ABCC8 mutations have been shown to cause congenital hyperinsulinism (CHI), type 2 DM, gestational DM, neonatal diabetes, and MODY [
13]. CHI is associated with the blindness of pancreatic β-cells responsible for insulin secretion, causing severe and persistent hypoglycemia. CHI is classified histologically into diffuse hyperinsulinism or focal islet-cell hyperplasia. Diffuse hyperinsulinism appears in an autosomal recessive manner, and entire β-cells in the pancreas are affected. On the other hand, its focal form is a heterozygous paternally inherited K
ATP mutation of chromosome 11p15 region, which is confined to the islet cells of focal lesions [
14]. It is challenging to differentiate MODY from other types of diabetes depending on clinical manifestations. In patients with MODY, β-cell function is generally conserved, and insulin is not required in the early stage of the disease [
15]. Kapoor et al. [
16] reported a dominant
ABCC8 mutation, A1537V, identified in our patient, which causes an asymptomatic carrier, hyperinsulinemic hypoglycemia, and gestational DM within 3 generations of a single family. Mutations in
ABCC8 can be associated with both hyperactivity and underactivity of the K
ATP channel. Slow and progressive damage to β-cells owing to increased β-cell apoptosis can lead to both remission of hyperinsulinism and progression to diabetes [
17]. Considering the clinical variability of
ABCC8 mutations, the mutation identified in our patient is suspected to be related to MODY 12. As the result of target gene panel sequencing was classified as a VUS, family segregation analysis can enforce the pathogenicity of this variant. However, it was not possible to collect the detailed family history and conduct genetic testing of relatives in this case. This is the limitation of our case and thus, further validations in additional patients and functional studies are needed to prove the pathogenicity of this variant. Patients with MODY 12 respond to sulfonylurea therapy [
13]. Thus, switching our patient from insulin to sulfonylurea is under consideration.

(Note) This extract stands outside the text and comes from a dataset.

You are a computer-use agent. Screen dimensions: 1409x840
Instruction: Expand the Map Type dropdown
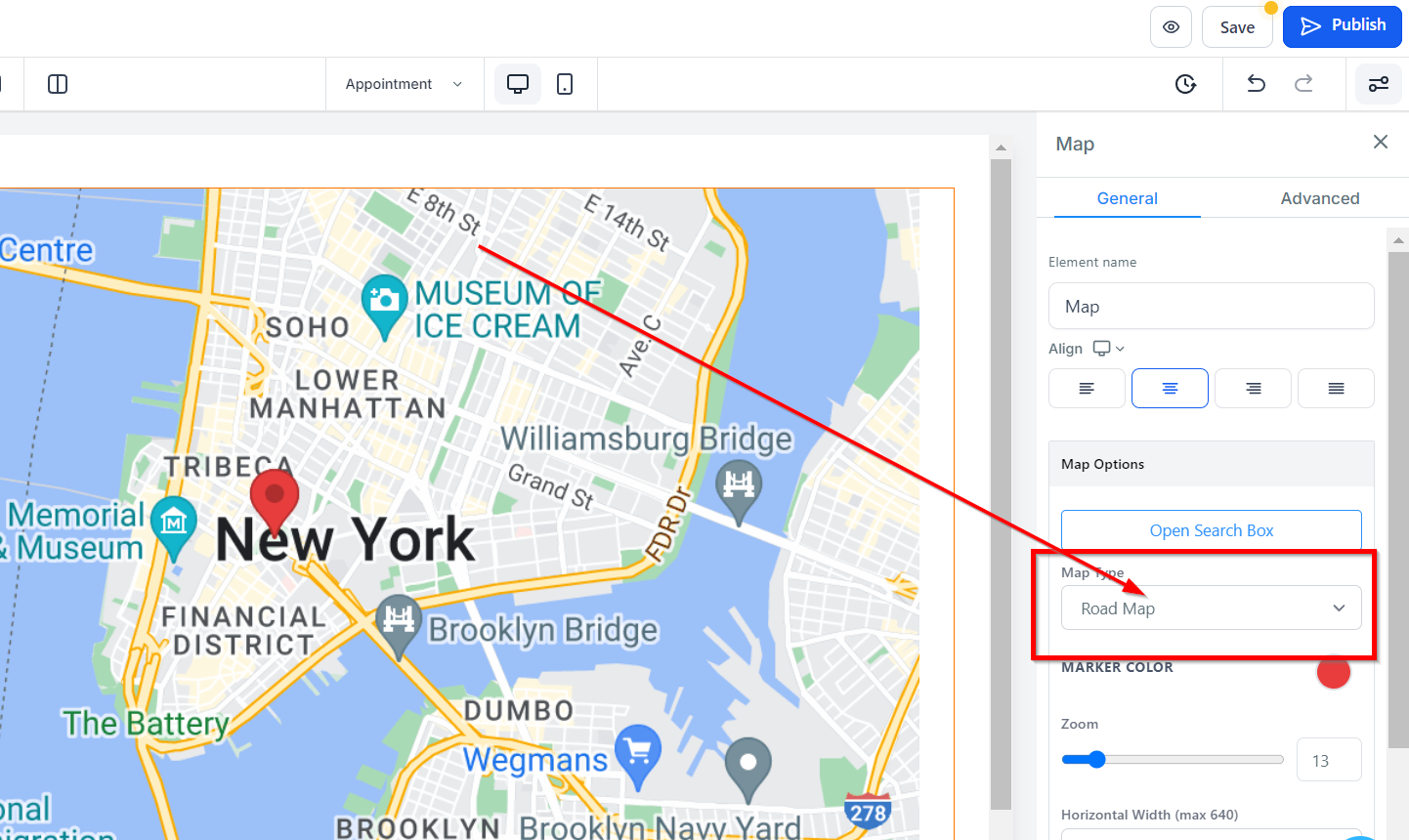point(1211,609)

In this study, we presented a 14-year-old girl with AP related to severe HTG in DKA. To our knowledge, this is the first report of HTG-induced AP with DKA in a patient with MODY. In patients with DKA, timely awareness of severe HTG related to insulin deficiency is crucial for improving the consequence of AP. Based on our experience and the review of pertinent literature, we recommend considering AP in all DKA patients presenting with severe HTG to ensure early and proper management.